THINGS TO DO:
1. Answer these questions using the passage on Harvest's gathering efficiency:
(a) What does a Harvest Broker provide?
(b) What protocol do Gatherers and Brokers use to communicate?
(c) What does running a Gatherer at the Provider site save?
2. Resume the passage on Harvest's gathering efficiency, writing on from its final sentence.

DOCUMENT TEXT:
----------

Gathering Efficiency

Harvest's gathering efficiency derives from a combination of optimized gathering software and a flexible scheme for sharing gathered information among indexes that need it. A Harvest Gatherer collects indexing information, while a Broker provides an incrementally indexed query interface to the gathered information. Gatherers and Brokers communicate using an attribute-value stream protocol called the Summary Object Interchange Format (SOIF), and can be arranged in various ways to achieve flexible and efficient use of the network and servers:

A Gatherer can access an information Provider from across the network using the native FTP, Gopher, or HTTP protocols. This arrangement is primarily useful for interoperating with systems that do not run the Harvest software. It experiences the same server and network inefficiencies as discussed above, although the gatherered information can be shared by many Brokers in this arrangement.
A Gatherer can be run at the Provider site, saving a great deal of server load and network traffic.
A Broker can collect information from many Gatherers, to build an index of widely distributed information.

----------

RECORDED DATA:
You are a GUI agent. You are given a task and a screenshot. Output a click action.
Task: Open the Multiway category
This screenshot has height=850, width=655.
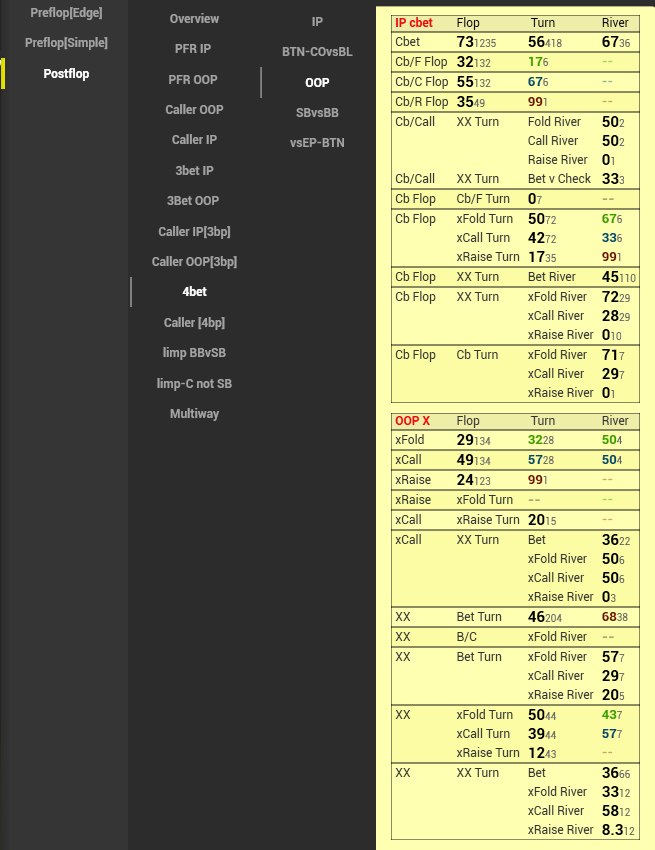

----------

FINAL ANSWERS:
1.
(a) An incrementally indexed query interface to the gathered information.
(b) An attribute-value stream protocol called the Summary Object Interchange Format (SOIF).
(c) A great deal of server load and network traffic.

2.
A Gatherer can feed information to many Brokers, saving repeated gathering costs.
Brokers can retrieve information from other Brokers, in effect cascading indexed views from one another, using the Broker's query interface to filter/refine the information from one Broker to the next.

In comparison with previous systems, our measurements indicate that Harvest can reduce FTP/HTTP/Gopher server load by a factor of 4 while extracting indexing information and 6,600 while delivering this information to remote indexers; network traffic by a factor of 59; and index space requirements by a factor of 43.

Flexibility

Harvest's flexibility for constructing many types of indexes derives from its customizable subsystems, which allow index builders to control how information is extracted, indexed, searched, and accessed. A summary of customizations is available here.

Alleviating Bottlenecks

To alleviate bottlenecks that arise for accessing popular data and servers, Harvest replicates indexes and caches retrieved objects. The Replication subsystem can also be used to divide the gathering process among many servers (e.g., letting one server index each U.S. regional network), distributing the partial updates among the replicas.

Detailed Discussion of Harvest Subsystems

Harvest consists of the following subsystems:

Gatherer
Broker
Index/Search Subsystem
Replicator
Object Cache
Harvest Object System

These subsystems and their corresponding measurements are discussed in more detail in a paper about Harvest.

Gatherer

The Gatherer provides an efficient and customizable way to collect indexing information. We discuss each issue below.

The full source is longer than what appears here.